> **What to do**
Set down the material exactly. Keep every line.

> **The records**
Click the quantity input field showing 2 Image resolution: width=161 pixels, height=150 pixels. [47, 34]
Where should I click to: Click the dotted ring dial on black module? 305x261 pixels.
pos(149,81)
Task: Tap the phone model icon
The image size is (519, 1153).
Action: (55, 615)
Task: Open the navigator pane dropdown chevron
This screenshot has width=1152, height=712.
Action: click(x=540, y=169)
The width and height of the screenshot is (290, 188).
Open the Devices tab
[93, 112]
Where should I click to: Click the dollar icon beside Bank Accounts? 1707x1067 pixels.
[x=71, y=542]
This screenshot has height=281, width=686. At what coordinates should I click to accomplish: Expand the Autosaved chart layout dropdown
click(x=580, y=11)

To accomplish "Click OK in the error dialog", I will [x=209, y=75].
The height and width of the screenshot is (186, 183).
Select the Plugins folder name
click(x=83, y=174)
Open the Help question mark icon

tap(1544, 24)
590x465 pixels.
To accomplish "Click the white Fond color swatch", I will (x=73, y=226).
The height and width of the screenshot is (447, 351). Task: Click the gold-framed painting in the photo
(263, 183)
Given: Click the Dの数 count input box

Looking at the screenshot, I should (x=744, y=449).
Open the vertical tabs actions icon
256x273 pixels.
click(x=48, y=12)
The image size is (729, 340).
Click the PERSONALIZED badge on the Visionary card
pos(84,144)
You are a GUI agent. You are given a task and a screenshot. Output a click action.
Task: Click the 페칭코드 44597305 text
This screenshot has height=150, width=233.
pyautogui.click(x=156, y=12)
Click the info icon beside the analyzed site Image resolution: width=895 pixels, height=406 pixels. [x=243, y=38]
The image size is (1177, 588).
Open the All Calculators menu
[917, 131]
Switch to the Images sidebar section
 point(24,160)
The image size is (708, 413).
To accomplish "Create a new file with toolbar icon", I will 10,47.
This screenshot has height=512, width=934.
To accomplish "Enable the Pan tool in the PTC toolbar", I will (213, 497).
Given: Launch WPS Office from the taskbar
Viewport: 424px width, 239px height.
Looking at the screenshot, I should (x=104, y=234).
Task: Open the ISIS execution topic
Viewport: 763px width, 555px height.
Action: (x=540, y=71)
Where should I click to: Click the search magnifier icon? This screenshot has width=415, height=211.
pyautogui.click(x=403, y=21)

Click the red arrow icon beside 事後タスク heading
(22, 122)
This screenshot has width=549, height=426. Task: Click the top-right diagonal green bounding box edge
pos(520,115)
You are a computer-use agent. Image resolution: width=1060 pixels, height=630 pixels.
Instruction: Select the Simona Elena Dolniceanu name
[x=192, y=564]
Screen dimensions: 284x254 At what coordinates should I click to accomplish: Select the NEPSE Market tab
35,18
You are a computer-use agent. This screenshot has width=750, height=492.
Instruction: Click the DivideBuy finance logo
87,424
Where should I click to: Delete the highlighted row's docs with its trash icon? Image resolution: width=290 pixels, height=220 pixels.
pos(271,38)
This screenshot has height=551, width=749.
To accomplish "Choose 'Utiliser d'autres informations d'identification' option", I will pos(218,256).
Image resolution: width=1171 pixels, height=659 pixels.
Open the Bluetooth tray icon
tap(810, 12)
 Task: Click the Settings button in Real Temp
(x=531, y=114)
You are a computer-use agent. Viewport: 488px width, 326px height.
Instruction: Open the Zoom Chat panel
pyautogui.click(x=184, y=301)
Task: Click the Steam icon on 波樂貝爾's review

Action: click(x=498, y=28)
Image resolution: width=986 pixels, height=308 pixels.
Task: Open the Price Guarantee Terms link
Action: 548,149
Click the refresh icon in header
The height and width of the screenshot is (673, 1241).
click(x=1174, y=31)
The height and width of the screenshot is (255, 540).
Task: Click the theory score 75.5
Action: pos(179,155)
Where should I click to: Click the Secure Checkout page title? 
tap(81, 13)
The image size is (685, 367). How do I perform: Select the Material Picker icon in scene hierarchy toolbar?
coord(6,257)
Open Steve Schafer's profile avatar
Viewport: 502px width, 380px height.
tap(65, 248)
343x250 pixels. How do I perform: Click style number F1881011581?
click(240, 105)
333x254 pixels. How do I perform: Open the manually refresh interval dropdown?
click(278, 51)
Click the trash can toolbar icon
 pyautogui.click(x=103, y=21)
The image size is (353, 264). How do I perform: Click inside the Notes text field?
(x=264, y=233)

> **Task answer**
Click the quantity input field showing 2 Image resolution: width=161 pixels, height=150 pixels. [47, 34]
Where should I click to: Click the dotted ring dial on black module? 305x261 pixels.
pos(149,81)
Task: Tap the phone model icon
The image size is (519, 1153).
Action: (55, 615)
Task: Open the navigator pane dropdown chevron
This screenshot has width=1152, height=712.
Action: click(x=540, y=169)
The width and height of the screenshot is (290, 188).
Open the Devices tab
[93, 112]
Where should I click to: Click the dollar icon beside Bank Accounts? 1707x1067 pixels.
[x=71, y=542]
This screenshot has height=281, width=686. At what coordinates should I click to accomplish: Expand the Autosaved chart layout dropdown
click(x=580, y=11)

To accomplish "Click OK in the error dialog", I will [x=209, y=75].
The height and width of the screenshot is (186, 183).
Select the Plugins folder name
click(x=83, y=174)
Open the Help question mark icon

tap(1544, 24)
590x465 pixels.
To accomplish "Click the white Fond color swatch", I will (x=73, y=226).
The height and width of the screenshot is (447, 351). Task: Click the gold-framed painting in the photo
(263, 183)
Given: Click the Dの数 count input box

Looking at the screenshot, I should (x=744, y=449).
Open the vertical tabs actions icon
256x273 pixels.
click(x=48, y=12)
The image size is (729, 340).
Click the PERSONALIZED badge on the Visionary card
pos(84,144)
You are a GUI agent. You are given a task and a screenshot. Output a click action.
Task: Click the 페칭코드 44597305 text
This screenshot has height=150, width=233.
pyautogui.click(x=156, y=12)
Click the info icon beside the analyzed site Image resolution: width=895 pixels, height=406 pixels. [x=243, y=38]
The image size is (1177, 588).
Open the All Calculators menu
[917, 131]
Switch to the Images sidebar section
 point(24,160)
The image size is (708, 413).
To accomplish "Create a new file with toolbar icon", I will 10,47.
This screenshot has height=512, width=934.
To accomplish "Enable the Pan tool in the PTC toolbar", I will (213, 497).
Given: Launch WPS Office from the taskbar
Viewport: 424px width, 239px height.
Looking at the screenshot, I should (x=104, y=234).
Task: Open the ISIS execution topic
Viewport: 763px width, 555px height.
Action: (x=540, y=71)
Where should I click to: Click the search magnifier icon? This screenshot has width=415, height=211.
pyautogui.click(x=403, y=21)

Click the red arrow icon beside 事後タスク heading
(22, 122)
This screenshot has width=549, height=426. Task: Click the top-right diagonal green bounding box edge
pos(520,115)
You are a computer-use agent. Image resolution: width=1060 pixels, height=630 pixels.
Instruction: Select the Simona Elena Dolniceanu name
[x=192, y=564]
Screen dimensions: 284x254 At what coordinates should I click to accomplish: Select the NEPSE Market tab
35,18
You are a computer-use agent. This screenshot has width=750, height=492.
Instruction: Click the DivideBuy finance logo
87,424
Where should I click to: Delete the highlighted row's docs with its trash icon? Image resolution: width=290 pixels, height=220 pixels.
pos(271,38)
This screenshot has height=551, width=749.
To accomplish "Choose 'Utiliser d'autres informations d'identification' option", I will pos(218,256).
Image resolution: width=1171 pixels, height=659 pixels.
Open the Bluetooth tray icon
tap(810, 12)
 Task: Click the Settings button in Real Temp
(x=531, y=114)
You are a computer-use agent. Viewport: 488px width, 326px height.
Instruction: Open the Zoom Chat panel
pyautogui.click(x=184, y=301)
Task: Click the Steam icon on 波樂貝爾's review

Action: click(x=498, y=28)
Image resolution: width=986 pixels, height=308 pixels.
Task: Open the Price Guarantee Terms link
Action: 548,149
Click the refresh icon in header
The height and width of the screenshot is (673, 1241).
click(x=1174, y=31)
The height and width of the screenshot is (255, 540).
Task: Click the theory score 75.5
Action: pos(179,155)
Where should I click to: Click the Secure Checkout page title? 
tap(81, 13)
The image size is (685, 367). How do I perform: Select the Material Picker icon in scene hierarchy toolbar?
coord(6,257)
Open Steve Schafer's profile avatar
Viewport: 502px width, 380px height.
tap(65, 248)
343x250 pixels. How do I perform: Click style number F1881011581?
click(240, 105)
333x254 pixels. How do I perform: Open the manually refresh interval dropdown?
click(278, 51)
Click the trash can toolbar icon
 pyautogui.click(x=103, y=21)
The image size is (353, 264). How do I perform: Click inside the Notes text field?
(x=264, y=233)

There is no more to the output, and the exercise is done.